DIRECTIONS:
Please set down exactly the lines of the listing below from the line containing "Viewport: 736px width, 587px" through the line containing "Visit the boston25news.com", both lines included, leaving out all other lines.

ENTRIES PROVIDED:
- - - - -

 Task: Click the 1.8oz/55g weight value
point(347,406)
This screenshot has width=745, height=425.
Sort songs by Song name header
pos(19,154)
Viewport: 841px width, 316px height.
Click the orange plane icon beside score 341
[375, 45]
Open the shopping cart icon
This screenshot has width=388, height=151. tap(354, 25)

- - - - -

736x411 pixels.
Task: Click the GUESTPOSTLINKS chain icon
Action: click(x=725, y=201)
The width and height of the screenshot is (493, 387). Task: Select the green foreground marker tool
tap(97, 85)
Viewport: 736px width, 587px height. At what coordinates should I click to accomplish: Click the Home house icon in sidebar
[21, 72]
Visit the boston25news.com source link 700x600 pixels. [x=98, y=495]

- - - - -

FINISHED EXERCISE:
Viewport: 736px width, 587px height. At what coordinates should I click to accomplish: Click the Home house icon in sidebar
[21, 72]
Visit the boston25news.com source link 700x600 pixels. [x=98, y=495]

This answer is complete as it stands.